TEXTO FORNECIDO:
▼
Intervenção de Joaquim Murale
Bom dia, queridos amigos.
É sempre um momento feliz voltar à Unicepe e ao vosso convívio, de que
guardo belas e gratas lembranças. Hoje voltamos aqui por uma razão que nos
entristece a todos, celebrar a memória do Padre Mário de Oliveira, um homem
diferente, corajoso, humilde, de mente brilhante, que soube preservar sempre o
riso cândido e espontâneo de menino. Não fora o acidente que o vitimou e ainda
hoje poderíamos contar com a argúcia do seu pensamento. Este homem simples,
clarividente, que me deu a honra de me considerar seu “irmão gémeo nas
grandes causas”, sempre tinha uma visão clara dos factos que influenciavam a
vida e o mundo porque a sua mente era verdadeiramente livre, até das peias que,
tantas vezes, impomos a nós próprios. O Padre Mário não se ajoelhava a altares,
a um partido, a qualquer fonte de poder. Ele pugnava por uma mudança do
mundo disseminando humanização através de algo semelhante a um sistema de
vasos comunicantes, ou seja, dando-nos as mãos num fluxo de fraternidade cada
vez mais amplo. E era irmandade o que a sua palavra espalhava, contra os
poderes – o político, o religioso, o financeiro –, a favor dos pobres, dos fracos,
dos desamparados, sem excluir desse caminho os que, como eu, pensavam de
forma diferente e/ou eram ateus.
Conheci pessoalmente o Padre Mário em casa do nosso editor, amigo e irmão
comum, Jorge Castelo Branco, e, não obstante a distância física que nos
separava, tive a felicidade de partilhar com ele inúmeras iniciativas de carácter
literário e cultural, algumas das quais aqui mesmo, na Unicepe.
Infelizmente, já não poderemos contar com a argúcia do seu pensamento para
fazer luz sobre o tempo insano que vivemos. Um áspero tempo de marionetas
em que políticos eleitos com o voto dos cidadãos aceitam ser, nos seus países,
agentes dos interesses imperialistas. Têm nome e todos os conhecemos. Um
deles condena à morte a juventude do seu povo apenas para que o seu país entre
na NATO, ou melhor, para que a NATO tome conta do seu país. Outros não
hesitam em impor sacrifícios aos seus povos para alimentarem uma guerra que
tão-só visa alargar a globalização ao mundo e colocar nas mãos alemãs o
controlo político sobre a Europa inteira. Vivemos um tempo ignóbil de mentira.
Nunca a manipulação das mentes atingiu a proporção a que se assiste hoje em
dia. Nunca a cegueira foi tão vasta, nem tão vasta a ignorância. Nunca a divisão
entre os fracos foi tão funda. Nunca a insegurança no dia-a-dia foi tão palpável,
nem tão palpável a desesperança no futuro.
A melhor homenagem que poderemos prestar ao Padre Mário de Oliveira, e
certamente aquela que ele mais desejaria, é que o prossigamos, continuando no
futuro a sua luta. E, nessa luta, não seguiremos em frente sem entendermos a
realidade como ela é e não como nos é dada a ver.
▲
PEDIDO APRESENTADO A:
Segundo o texto, em casa de quem foi conhecido pessoalmente o Padre Mário?

MATERIAL FORNECIDO:
▼
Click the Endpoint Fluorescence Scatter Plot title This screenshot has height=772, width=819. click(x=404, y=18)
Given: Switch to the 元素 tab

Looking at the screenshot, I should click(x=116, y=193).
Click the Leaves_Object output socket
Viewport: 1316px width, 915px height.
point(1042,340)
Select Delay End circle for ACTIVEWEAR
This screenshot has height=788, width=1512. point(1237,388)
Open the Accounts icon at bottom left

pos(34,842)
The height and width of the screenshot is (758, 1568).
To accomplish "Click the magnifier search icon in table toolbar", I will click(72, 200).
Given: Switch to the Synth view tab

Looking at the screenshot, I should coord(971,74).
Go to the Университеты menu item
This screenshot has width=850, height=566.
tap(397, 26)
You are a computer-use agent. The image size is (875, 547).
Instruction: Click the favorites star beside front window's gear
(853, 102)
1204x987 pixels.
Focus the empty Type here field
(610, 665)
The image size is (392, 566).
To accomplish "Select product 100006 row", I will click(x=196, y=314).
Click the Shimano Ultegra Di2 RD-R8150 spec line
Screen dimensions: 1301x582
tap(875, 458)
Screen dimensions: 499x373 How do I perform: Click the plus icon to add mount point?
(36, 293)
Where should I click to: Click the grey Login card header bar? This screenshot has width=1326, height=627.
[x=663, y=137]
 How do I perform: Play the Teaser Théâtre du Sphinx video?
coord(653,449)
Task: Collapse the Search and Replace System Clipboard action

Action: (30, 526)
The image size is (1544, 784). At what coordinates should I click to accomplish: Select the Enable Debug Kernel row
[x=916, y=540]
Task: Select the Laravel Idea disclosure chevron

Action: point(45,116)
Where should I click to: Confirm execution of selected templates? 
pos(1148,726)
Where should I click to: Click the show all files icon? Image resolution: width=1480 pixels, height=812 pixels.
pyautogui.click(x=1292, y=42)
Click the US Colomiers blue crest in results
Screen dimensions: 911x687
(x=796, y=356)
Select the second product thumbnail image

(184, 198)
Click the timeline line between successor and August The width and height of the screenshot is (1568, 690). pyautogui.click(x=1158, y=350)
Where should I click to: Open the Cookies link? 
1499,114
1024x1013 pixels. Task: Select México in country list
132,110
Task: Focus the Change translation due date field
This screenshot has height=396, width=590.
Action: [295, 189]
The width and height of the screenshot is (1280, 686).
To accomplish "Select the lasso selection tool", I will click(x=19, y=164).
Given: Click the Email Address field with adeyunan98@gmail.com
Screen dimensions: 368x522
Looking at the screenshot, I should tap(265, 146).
▲
PEDIDO APRESENTADO B:
Reproduza fielmente, dos registos, as linhas que começam naquela que contém "Where should I click to: Click the grey" e terminam naquela que contém "pos(1148,726)", ambas incluídas.

RESULTADO FINAL A:
Em casa do editor Jorge Castelo Branco.

RESULTADO FINAL B:
Where should I click to: Click the grey Login card header bar? This screenshot has width=1326, height=627.
[x=663, y=137]
 How do I perform: Play the Teaser Théâtre du Sphinx video?
coord(653,449)
Task: Collapse the Search and Replace System Clipboard action

Action: (30, 526)
The image size is (1544, 784). At what coordinates should I click to accomplish: Select the Enable Debug Kernel row
[x=916, y=540]
Task: Select the Laravel Idea disclosure chevron

Action: point(45,116)
Where should I click to: Confirm execution of selected templates? 
pos(1148,726)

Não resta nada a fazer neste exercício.